» Required work: This exercise calls for every record to be set down again, exactly and in full.

Items listed in a dataset
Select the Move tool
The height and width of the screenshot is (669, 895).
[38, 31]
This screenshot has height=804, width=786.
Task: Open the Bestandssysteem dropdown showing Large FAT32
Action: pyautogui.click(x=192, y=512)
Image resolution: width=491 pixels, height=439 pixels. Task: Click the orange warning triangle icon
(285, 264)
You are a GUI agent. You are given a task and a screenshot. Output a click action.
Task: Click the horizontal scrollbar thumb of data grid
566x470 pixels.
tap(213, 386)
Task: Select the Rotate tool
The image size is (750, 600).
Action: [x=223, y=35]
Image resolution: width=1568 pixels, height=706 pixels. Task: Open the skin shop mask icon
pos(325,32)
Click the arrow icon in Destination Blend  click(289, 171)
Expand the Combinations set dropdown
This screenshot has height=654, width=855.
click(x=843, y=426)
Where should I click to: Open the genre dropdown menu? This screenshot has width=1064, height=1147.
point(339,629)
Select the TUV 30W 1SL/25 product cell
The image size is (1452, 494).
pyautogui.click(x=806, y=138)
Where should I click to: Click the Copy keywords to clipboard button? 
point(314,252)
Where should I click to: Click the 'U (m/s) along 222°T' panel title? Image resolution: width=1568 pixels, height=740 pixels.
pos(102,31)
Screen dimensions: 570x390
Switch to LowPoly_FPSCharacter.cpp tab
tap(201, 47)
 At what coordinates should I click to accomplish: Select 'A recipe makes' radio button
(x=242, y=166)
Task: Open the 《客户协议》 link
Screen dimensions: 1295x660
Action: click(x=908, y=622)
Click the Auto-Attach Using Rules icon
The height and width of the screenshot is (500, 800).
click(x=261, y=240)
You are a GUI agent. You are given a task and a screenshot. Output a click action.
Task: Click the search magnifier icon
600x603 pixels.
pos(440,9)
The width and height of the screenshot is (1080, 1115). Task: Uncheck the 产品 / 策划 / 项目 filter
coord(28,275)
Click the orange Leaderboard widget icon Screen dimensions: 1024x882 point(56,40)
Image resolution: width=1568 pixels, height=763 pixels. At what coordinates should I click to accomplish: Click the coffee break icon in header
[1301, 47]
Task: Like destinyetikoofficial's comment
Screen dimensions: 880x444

» Answer to this problem:
Select the Move tool
The height and width of the screenshot is (669, 895).
[38, 31]
This screenshot has height=804, width=786.
Task: Open the Bestandssysteem dropdown showing Large FAT32
Action: pyautogui.click(x=192, y=512)
Image resolution: width=491 pixels, height=439 pixels. Task: Click the orange warning triangle icon
(285, 264)
You are a GUI agent. You are given a task and a screenshot. Output a click action.
Task: Click the horizontal scrollbar thumb of data grid
566x470 pixels.
tap(213, 386)
Task: Select the Rotate tool
The image size is (750, 600).
Action: [x=223, y=35]
Image resolution: width=1568 pixels, height=706 pixels. Task: Open the skin shop mask icon
pos(325,32)
Click the arrow icon in Destination Blend  click(289, 171)
Expand the Combinations set dropdown
This screenshot has height=654, width=855.
click(x=843, y=426)
Where should I click to: Open the genre dropdown menu? This screenshot has width=1064, height=1147.
point(339,629)
Select the TUV 30W 1SL/25 product cell
The image size is (1452, 494).
pyautogui.click(x=806, y=138)
Where should I click to: Click the Copy keywords to clipboard button? 
point(314,252)
Where should I click to: Click the 'U (m/s) along 222°T' panel title? Image resolution: width=1568 pixels, height=740 pixels.
pos(102,31)
Screen dimensions: 570x390
Switch to LowPoly_FPSCharacter.cpp tab
tap(201, 47)
 At what coordinates should I click to accomplish: Select 'A recipe makes' radio button
(x=242, y=166)
Task: Open the 《客户协议》 link
Screen dimensions: 1295x660
Action: click(x=908, y=622)
Click the Auto-Attach Using Rules icon
The height and width of the screenshot is (500, 800).
click(x=261, y=240)
You are a GUI agent. You are given a task and a screenshot. Output a click action.
Task: Click the search magnifier icon
600x603 pixels.
pos(440,9)
The width and height of the screenshot is (1080, 1115). Task: Uncheck the 产品 / 策划 / 项目 filter
coord(28,275)
Click the orange Leaderboard widget icon Screen dimensions: 1024x882 point(56,40)
Image resolution: width=1568 pixels, height=763 pixels. At what coordinates should I click to accomplish: Click the coffee break icon in header
[1301, 47]
Task: Like destinyetikoofficial's comment
Screen dimensions: 880x444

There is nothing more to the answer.